Ci crede ancora, Stan Wawrinka. In barba ai mesi che passano e alla spietatezza delle cifre, che parlano di appena tre successi a fronte di dieci sconfitte da quand’è tornato a giocare, dopo la doppia operazione al piede sinistro e al tendine d’Achille.

A 37 anni, il vodese già numero tre al mondo è convinto di poter ancora combinare qualcosa di grande sui campi del tennis che conta. Anche dopo la cocente débâcle al primo turno dell’Us Open, quando – sotto due set a zero contro il francese Corentin Moutet, numero 113 dell’Atp, arrivato nel tabellone principale da ‘lucky looser’, beneficiando cioè delle disgrazie altrui dopo essere stato eliminato nelle qualificazioni – decide di gettare la spugna allo scoccare delle due ore di gioco («Ho avvertito un fastidio, una specie di crampo alla coscia e per precauzione ho deciso di smettere, ma se avessi vinto il secondo set, avrei continuato», le sue parole a caldo).

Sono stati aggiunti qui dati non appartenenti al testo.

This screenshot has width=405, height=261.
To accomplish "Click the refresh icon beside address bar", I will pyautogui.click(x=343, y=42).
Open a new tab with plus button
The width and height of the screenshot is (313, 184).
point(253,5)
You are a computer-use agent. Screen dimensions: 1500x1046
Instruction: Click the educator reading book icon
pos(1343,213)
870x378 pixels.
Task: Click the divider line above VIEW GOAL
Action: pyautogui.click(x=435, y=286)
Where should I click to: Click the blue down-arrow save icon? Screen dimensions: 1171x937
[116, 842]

Nonostante tutto, il Wawrinka ‘post-Flushing Meadows’ non è il tennista svuotato e derelitto che si potrebbe immaginare. Al contrario: davanti ai giornalisti, Stan the Man annuncia di voler giocare ancora dieci tornei da qui a fine anno, per concretizzare tutto il lavoro che sta facendo in allenamento. «Sono ancora capace di giocare a tennis – sono le parole del ragazzotto cresciuto a Saint-Barthélemy –. Sento di progredire ogni giorno che passa, in allenamento. E so che per due o tre ore sono in grado di fare belle cose. Anche se, è vero, queste sconfitte che si sommano cominciano a farmi dubitare. L’ammetto, mi manca la fiducia, e sono io il primo a essere rattristato da questa situazione. Ma anche se avverto che la fine della carriera s’avvicina, dentro di me sento di poter ancora vincere delle grandi partite».

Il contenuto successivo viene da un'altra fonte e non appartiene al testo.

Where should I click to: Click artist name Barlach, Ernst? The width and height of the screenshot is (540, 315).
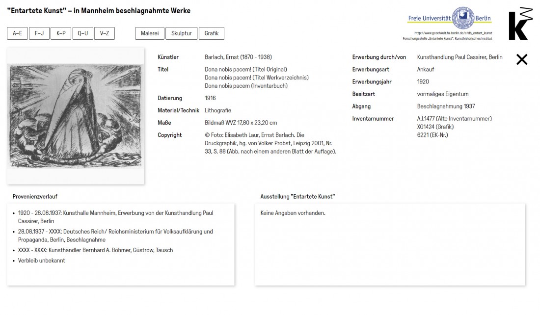coord(238,57)
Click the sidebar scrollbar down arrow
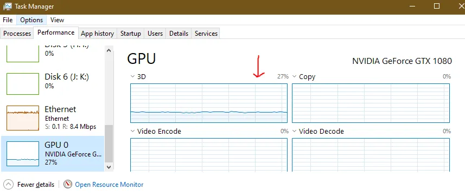The height and width of the screenshot is (196, 465). [109, 167]
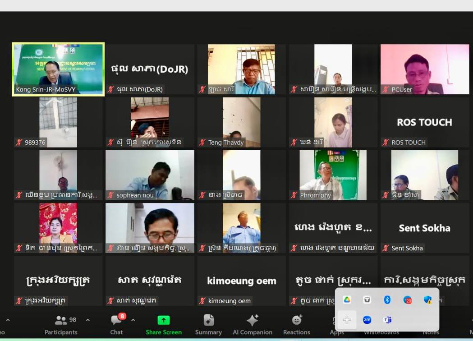Open the Participants panel
Screen dimensions: 473x341
pos(60,325)

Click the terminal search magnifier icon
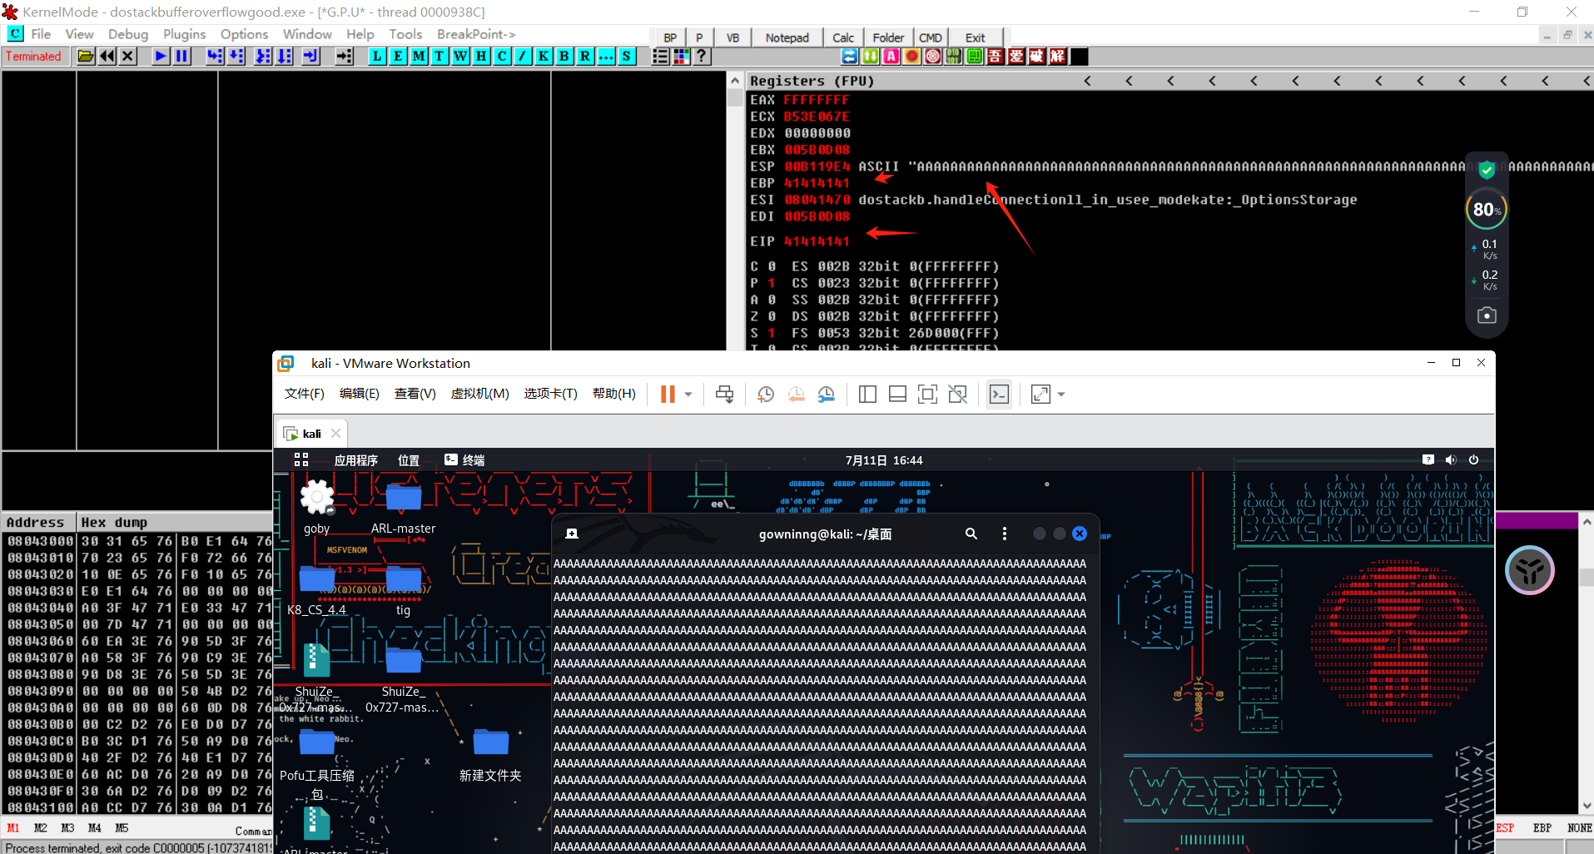(971, 534)
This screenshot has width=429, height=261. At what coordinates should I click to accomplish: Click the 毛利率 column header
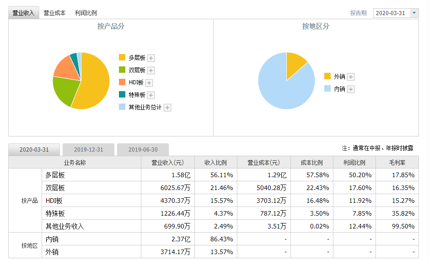(x=397, y=163)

In altre parole, non è finita qui: il vodese dice di volersi concedere altri due o tre anni prima di appendere la racchetta al chiodo. Dopo i forfait di Ginevra e Gstaad, il pubblico rossocrociato potrà quindi tornare ad ammirarlo a ottobre a Basilea, dove il sostegno del suo pubblico potrebbe finalmente servirgli per sbloccarsi, nella speranza che l’epilogo della sua carriera non assomigli a un lungo inverno senza fine.